Automotive Service Writer Education Requirements and Career Info
Automotive service writers are maintenance specialists who assess the working condition of cars and light trucks and calculate the cost of repairs. Corporations, government agencies and other organizations that maintain fleets of vehicles employ them.
Education Requirements for Automotive Service Writers
There are no certificates, degree programs or certifications in automotive service writing. However, someone with a high school diploma and work experience maintaining cars is qualified to work as an automotive service writer. An automotive service technician associate's degree program prepares students for positions in this career field.
Classes in an automotive service technician associate's degree program usually cover basic engine repair, engine performance, computer diagnostics and shop tools and equipment. Major systems studied include 2-wheel and 4-wheel drive trains, transmissions, suspensions, exhaust, heating and air conditioning, ignition, fuel and brakes. Classroom study is typically augmented with hands-on practice. Programs also feature liberal arts components that often include writing composition courses.
Alternatively, students could consider automotive service technician certificate programs. These won't cover the subject in as much depth, but tuition costs are lower.

- **Set of tasks**:
A: Please reproduce the part of the text on automotive service writers between "Alternatively, students could" and "costs are lower.", inclusive.
B: Answer these questions from the text on automotive service writers:
(i) What kinds of employers hire automotive service writers?
(ii) What qualifies someone to work as an automotive service writer?
(iii) How do automotive service technician certificate programs differ from the associate's degree programs?

- **Supplied records**:
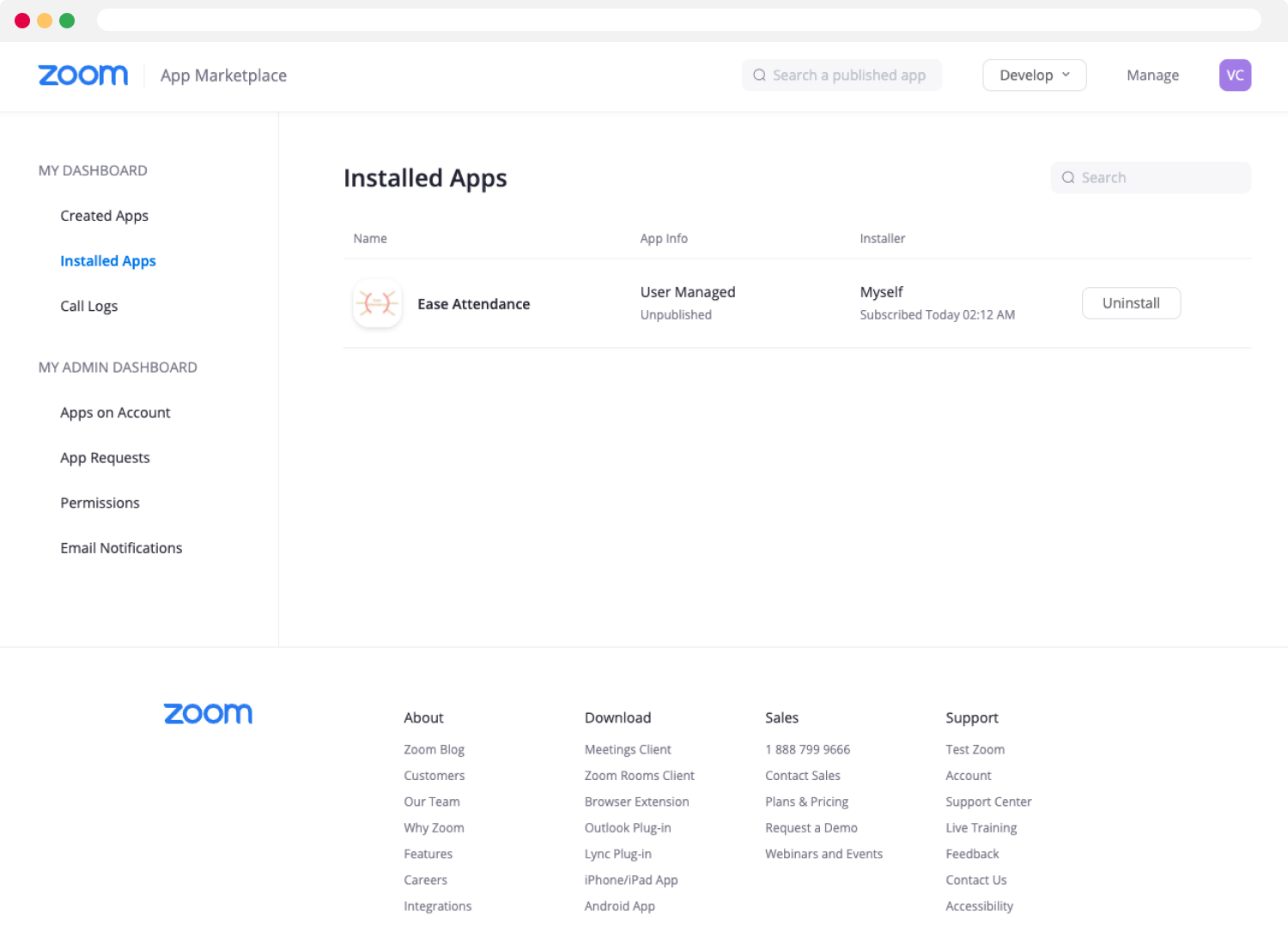
Task: Open the VC user avatar menu
Action: coord(1235,76)
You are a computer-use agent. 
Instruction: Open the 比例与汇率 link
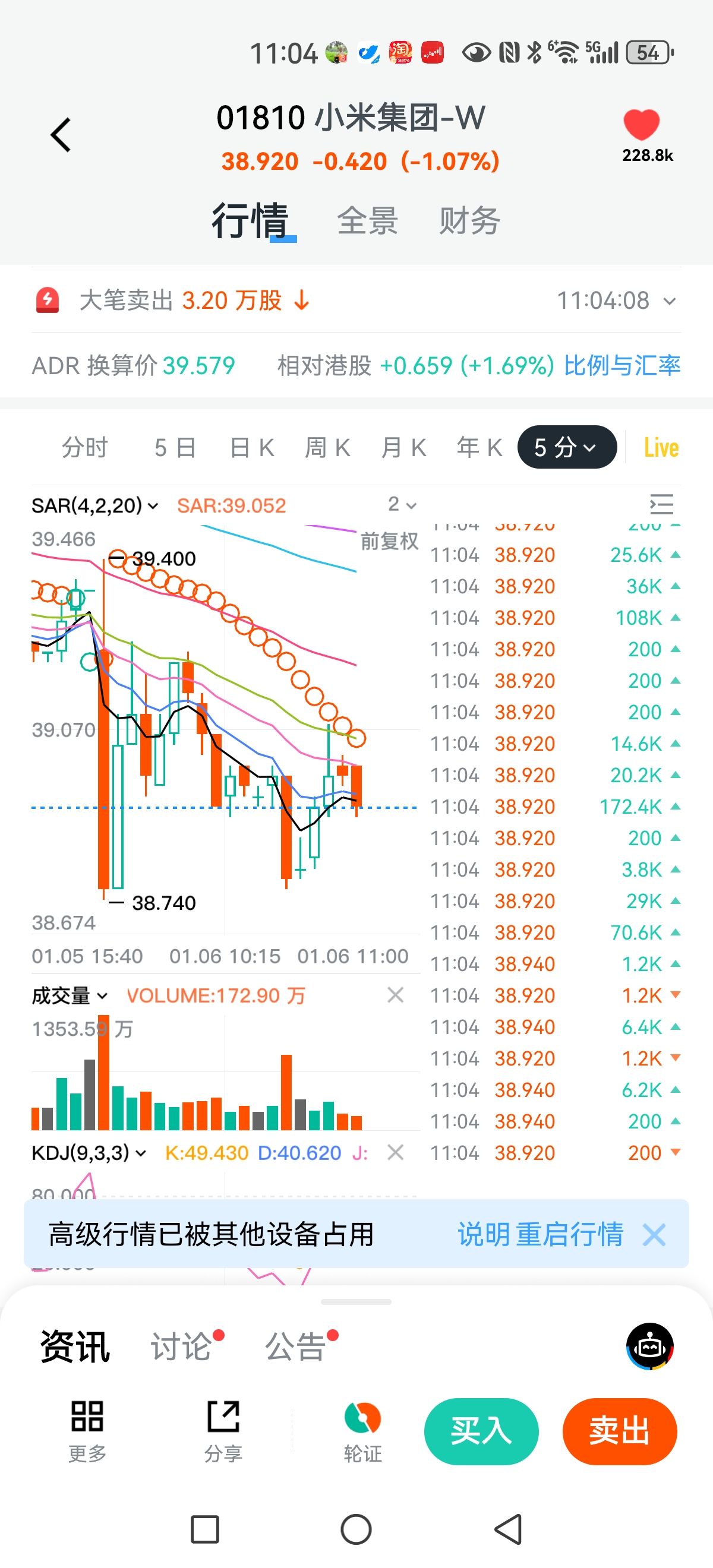pos(621,366)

- **List of solutions**:
A:
Alternatively, students could consider automotive service technician certificate programs. These won't cover the subject in as much depth, but tuition costs are lower.

B:
(i) Corporations, government agencies and other organizations that maintain fleets of vehicles.
(ii) A high school diploma and work experience maintaining cars.
(iii) They don't cover the subject in as much depth, but their tuition costs are lower.